All records shown below should be given again, character for character.

Collected data entries:
==========
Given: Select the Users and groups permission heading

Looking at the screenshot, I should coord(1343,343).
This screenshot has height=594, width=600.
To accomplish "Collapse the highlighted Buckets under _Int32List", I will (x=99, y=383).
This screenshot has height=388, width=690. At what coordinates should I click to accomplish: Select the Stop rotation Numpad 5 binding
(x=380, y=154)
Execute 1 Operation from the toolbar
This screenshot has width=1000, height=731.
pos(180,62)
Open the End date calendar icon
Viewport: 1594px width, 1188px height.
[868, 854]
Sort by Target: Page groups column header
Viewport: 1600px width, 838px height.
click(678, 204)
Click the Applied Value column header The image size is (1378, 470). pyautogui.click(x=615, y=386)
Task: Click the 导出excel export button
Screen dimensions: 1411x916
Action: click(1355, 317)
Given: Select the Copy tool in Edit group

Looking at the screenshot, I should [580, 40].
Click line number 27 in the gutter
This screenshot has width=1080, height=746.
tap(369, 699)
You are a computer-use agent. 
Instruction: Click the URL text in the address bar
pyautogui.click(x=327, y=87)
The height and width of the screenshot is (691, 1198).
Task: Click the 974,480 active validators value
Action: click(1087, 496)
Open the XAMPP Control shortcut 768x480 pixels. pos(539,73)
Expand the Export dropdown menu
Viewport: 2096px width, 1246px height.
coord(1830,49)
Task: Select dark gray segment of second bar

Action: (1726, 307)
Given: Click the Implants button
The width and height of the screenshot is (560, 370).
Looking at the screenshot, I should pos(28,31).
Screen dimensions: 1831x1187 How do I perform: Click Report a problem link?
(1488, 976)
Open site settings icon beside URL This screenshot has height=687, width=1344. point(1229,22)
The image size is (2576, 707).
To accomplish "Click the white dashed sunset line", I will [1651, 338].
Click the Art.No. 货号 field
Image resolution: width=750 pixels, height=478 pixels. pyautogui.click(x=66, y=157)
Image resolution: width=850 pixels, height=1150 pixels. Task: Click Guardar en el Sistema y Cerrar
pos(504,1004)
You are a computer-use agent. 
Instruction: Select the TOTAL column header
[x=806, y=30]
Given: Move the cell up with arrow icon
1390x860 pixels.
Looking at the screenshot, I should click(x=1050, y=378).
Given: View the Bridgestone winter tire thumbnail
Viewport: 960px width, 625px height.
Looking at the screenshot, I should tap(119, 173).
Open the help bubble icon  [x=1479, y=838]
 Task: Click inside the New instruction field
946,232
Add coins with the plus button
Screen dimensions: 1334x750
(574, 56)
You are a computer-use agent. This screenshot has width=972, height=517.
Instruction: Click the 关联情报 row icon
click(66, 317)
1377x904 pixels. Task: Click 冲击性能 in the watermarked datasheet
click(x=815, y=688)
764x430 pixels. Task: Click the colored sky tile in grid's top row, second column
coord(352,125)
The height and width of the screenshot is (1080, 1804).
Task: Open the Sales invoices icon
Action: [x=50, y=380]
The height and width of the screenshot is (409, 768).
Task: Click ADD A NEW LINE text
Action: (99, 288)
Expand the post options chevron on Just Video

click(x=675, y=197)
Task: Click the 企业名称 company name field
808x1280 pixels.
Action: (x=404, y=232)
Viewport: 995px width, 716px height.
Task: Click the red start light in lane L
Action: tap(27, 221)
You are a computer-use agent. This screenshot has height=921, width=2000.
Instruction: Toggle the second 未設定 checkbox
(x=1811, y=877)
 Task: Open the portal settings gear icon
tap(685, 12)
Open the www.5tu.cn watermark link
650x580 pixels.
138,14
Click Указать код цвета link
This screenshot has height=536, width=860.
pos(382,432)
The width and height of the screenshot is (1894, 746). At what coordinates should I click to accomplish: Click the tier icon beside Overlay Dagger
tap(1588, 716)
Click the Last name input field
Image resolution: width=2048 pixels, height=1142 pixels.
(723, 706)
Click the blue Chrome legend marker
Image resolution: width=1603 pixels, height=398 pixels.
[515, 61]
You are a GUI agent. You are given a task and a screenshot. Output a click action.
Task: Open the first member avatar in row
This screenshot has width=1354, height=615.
==========
(Task response):
Given: Select the Users and groups permission heading

Looking at the screenshot, I should coord(1343,343).
This screenshot has height=594, width=600.
To accomplish "Collapse the highlighted Buckets under _Int32List", I will (x=99, y=383).
This screenshot has height=388, width=690. At what coordinates should I click to accomplish: Select the Stop rotation Numpad 5 binding
(x=380, y=154)
Execute 1 Operation from the toolbar
This screenshot has width=1000, height=731.
pos(180,62)
Open the End date calendar icon
Viewport: 1594px width, 1188px height.
[868, 854]
Sort by Target: Page groups column header
Viewport: 1600px width, 838px height.
click(678, 204)
Click the Applied Value column header The image size is (1378, 470). pyautogui.click(x=615, y=386)
Task: Click the 导出excel export button
Screen dimensions: 1411x916
Action: click(1355, 317)
Given: Select the Copy tool in Edit group

Looking at the screenshot, I should [580, 40].
Click line number 27 in the gutter
This screenshot has width=1080, height=746.
tap(369, 699)
You are a computer-use agent. 
Instruction: Click the URL text in the address bar
pyautogui.click(x=327, y=87)
The height and width of the screenshot is (691, 1198).
Task: Click the 974,480 active validators value
Action: click(1087, 496)
Open the XAMPP Control shortcut 768x480 pixels. pos(539,73)
Expand the Export dropdown menu
Viewport: 2096px width, 1246px height.
coord(1830,49)
Task: Select dark gray segment of second bar

Action: (1726, 307)
Given: Click the Implants button
The width and height of the screenshot is (560, 370).
Looking at the screenshot, I should pos(28,31).
Screen dimensions: 1831x1187 How do I perform: Click Report a problem link?
(1488, 976)
Open site settings icon beside URL This screenshot has height=687, width=1344. point(1229,22)
The image size is (2576, 707).
To accomplish "Click the white dashed sunset line", I will [1651, 338].
Click the Art.No. 货号 field
Image resolution: width=750 pixels, height=478 pixels. pyautogui.click(x=66, y=157)
Image resolution: width=850 pixels, height=1150 pixels. Task: Click Guardar en el Sistema y Cerrar
pos(504,1004)
You are a computer-use agent. 
Instruction: Select the TOTAL column header
[x=806, y=30]
Given: Move the cell up with arrow icon
1390x860 pixels.
Looking at the screenshot, I should click(x=1050, y=378).
Given: View the Bridgestone winter tire thumbnail
Viewport: 960px width, 625px height.
Looking at the screenshot, I should tap(119, 173).
Open the help bubble icon  [x=1479, y=838]
 Task: Click inside the New instruction field
946,232
Add coins with the plus button
Screen dimensions: 1334x750
(574, 56)
You are a computer-use agent. This screenshot has width=972, height=517.
Instruction: Click the 关联情报 row icon
click(66, 317)
1377x904 pixels. Task: Click 冲击性能 in the watermarked datasheet
click(x=815, y=688)
764x430 pixels. Task: Click the colored sky tile in grid's top row, second column
coord(352,125)
The height and width of the screenshot is (1080, 1804).
Task: Open the Sales invoices icon
Action: [x=50, y=380]
The height and width of the screenshot is (409, 768).
Task: Click ADD A NEW LINE text
Action: (99, 288)
Expand the post options chevron on Just Video

click(x=675, y=197)
Task: Click the 企业名称 company name field
808x1280 pixels.
Action: (x=404, y=232)
Viewport: 995px width, 716px height.
Task: Click the red start light in lane L
Action: tap(27, 221)
You are a computer-use agent. This screenshot has height=921, width=2000.
Instruction: Toggle the second 未設定 checkbox
(x=1811, y=877)
 Task: Open the portal settings gear icon
tap(685, 12)
Open the www.5tu.cn watermark link
650x580 pixels.
138,14
Click Указать код цвета link
This screenshot has height=536, width=860.
pos(382,432)
The width and height of the screenshot is (1894, 746). At what coordinates should I click to accomplish: Click the tier icon beside Overlay Dagger
tap(1588, 716)
Click the Last name input field
Image resolution: width=2048 pixels, height=1142 pixels.
(723, 706)
Click the blue Chrome legend marker
Image resolution: width=1603 pixels, height=398 pixels.
[515, 61]
You are a GUI agent. You are given a task and a screenshot. Output a click action.
Task: Open the first member avatar in row
This screenshot has width=1354, height=615.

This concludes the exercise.